(Provided data Opens)

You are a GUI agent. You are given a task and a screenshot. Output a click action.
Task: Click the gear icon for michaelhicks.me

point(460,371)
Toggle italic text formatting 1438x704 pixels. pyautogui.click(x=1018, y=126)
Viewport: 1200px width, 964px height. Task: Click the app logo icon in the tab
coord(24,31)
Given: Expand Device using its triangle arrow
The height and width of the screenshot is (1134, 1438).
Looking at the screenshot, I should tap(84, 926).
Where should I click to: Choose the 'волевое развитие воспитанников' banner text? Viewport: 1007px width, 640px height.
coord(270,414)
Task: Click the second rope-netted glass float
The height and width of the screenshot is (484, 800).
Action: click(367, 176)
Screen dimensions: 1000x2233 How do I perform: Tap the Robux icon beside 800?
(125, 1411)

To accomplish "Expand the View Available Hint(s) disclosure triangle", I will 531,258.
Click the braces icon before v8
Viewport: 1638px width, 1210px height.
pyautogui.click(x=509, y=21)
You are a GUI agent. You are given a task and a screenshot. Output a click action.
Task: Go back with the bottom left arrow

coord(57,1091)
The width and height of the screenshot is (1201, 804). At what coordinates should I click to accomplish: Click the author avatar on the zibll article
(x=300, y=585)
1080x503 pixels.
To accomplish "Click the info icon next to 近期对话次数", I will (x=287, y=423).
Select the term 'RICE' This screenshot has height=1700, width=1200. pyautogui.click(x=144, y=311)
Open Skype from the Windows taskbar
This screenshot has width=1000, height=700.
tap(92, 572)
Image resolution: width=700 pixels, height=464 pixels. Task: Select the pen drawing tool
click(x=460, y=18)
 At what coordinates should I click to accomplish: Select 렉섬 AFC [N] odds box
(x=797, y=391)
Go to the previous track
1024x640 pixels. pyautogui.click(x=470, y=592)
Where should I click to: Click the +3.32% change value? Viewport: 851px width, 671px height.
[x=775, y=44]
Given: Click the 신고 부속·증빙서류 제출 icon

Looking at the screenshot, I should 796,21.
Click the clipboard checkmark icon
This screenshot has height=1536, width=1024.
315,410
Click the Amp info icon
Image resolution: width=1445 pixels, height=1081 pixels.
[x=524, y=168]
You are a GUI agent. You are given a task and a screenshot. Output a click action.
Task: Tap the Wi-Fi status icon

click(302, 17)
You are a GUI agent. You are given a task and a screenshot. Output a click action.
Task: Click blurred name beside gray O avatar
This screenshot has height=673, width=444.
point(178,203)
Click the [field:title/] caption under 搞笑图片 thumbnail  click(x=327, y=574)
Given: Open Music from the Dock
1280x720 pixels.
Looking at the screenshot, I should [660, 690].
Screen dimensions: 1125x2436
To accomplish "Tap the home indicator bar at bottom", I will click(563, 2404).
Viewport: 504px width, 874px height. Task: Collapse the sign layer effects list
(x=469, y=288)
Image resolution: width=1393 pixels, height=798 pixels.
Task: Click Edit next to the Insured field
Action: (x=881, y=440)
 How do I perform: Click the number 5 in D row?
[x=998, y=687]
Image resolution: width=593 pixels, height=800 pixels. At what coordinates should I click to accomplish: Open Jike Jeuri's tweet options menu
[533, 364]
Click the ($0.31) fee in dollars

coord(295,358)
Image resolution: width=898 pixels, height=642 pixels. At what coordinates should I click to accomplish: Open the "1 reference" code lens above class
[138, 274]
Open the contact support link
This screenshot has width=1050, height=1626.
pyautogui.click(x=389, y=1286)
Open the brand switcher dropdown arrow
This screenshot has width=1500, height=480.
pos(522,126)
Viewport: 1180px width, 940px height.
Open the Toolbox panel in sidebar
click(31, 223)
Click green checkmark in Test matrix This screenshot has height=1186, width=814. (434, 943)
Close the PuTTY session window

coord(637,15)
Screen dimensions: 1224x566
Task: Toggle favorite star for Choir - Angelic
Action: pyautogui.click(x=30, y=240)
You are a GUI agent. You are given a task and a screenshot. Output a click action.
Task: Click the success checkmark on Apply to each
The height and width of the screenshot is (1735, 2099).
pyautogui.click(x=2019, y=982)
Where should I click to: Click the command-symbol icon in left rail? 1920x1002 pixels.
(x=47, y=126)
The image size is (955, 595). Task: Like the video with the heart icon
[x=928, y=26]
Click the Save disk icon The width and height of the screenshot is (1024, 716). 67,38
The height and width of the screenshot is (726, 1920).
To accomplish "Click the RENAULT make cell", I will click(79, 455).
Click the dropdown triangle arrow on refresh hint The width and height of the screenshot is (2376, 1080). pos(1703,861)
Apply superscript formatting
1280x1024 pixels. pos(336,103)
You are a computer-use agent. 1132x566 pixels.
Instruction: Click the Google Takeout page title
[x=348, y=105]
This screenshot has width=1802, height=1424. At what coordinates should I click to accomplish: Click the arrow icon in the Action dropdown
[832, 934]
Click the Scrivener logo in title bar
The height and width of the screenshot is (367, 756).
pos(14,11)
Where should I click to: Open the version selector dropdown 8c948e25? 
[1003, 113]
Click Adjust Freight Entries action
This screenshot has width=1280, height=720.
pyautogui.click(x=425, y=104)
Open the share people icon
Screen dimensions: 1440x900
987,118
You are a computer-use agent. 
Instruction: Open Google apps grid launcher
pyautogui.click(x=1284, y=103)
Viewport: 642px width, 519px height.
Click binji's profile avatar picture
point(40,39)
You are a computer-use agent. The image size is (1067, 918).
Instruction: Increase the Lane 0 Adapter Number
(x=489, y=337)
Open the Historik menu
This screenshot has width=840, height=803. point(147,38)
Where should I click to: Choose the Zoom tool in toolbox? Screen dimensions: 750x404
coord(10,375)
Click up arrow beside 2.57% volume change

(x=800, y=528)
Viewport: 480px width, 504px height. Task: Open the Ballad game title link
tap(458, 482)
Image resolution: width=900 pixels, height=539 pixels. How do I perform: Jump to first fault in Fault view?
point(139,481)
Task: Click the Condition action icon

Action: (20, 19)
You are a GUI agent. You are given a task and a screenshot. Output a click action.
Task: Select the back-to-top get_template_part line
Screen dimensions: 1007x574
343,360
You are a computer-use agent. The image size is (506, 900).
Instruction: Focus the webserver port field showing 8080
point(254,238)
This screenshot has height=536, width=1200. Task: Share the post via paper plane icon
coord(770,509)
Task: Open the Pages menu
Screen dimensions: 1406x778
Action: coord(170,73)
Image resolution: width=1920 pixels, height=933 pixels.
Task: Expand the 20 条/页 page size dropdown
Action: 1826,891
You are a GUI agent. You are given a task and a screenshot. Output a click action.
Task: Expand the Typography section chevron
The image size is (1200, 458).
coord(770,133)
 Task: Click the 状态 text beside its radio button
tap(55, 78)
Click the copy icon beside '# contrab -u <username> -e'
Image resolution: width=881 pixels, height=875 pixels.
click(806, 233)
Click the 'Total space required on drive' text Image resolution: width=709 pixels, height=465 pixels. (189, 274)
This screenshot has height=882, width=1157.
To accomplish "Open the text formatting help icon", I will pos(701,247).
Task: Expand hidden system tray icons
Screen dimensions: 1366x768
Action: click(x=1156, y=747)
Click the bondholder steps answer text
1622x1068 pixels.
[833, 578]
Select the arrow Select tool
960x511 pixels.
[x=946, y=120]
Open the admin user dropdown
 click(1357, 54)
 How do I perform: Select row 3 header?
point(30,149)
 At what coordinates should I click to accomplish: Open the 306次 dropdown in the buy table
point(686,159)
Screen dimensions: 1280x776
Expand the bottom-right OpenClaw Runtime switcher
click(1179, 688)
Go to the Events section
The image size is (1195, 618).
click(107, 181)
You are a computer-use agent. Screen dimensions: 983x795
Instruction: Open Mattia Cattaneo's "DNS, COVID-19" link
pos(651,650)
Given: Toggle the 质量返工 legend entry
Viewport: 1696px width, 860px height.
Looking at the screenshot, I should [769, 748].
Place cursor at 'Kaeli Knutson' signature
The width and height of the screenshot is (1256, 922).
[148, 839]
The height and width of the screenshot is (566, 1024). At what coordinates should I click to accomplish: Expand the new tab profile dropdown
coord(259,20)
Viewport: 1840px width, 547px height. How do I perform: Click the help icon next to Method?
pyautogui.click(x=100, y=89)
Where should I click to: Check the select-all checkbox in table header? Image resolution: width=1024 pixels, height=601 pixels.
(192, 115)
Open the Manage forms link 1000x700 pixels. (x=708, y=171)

(Provided data Closes)

Aim of the exercise — Find the lines above that contain the word "section" and collect them.

Finished task —
Task: Expand the Typography section chevron
Go to the Events section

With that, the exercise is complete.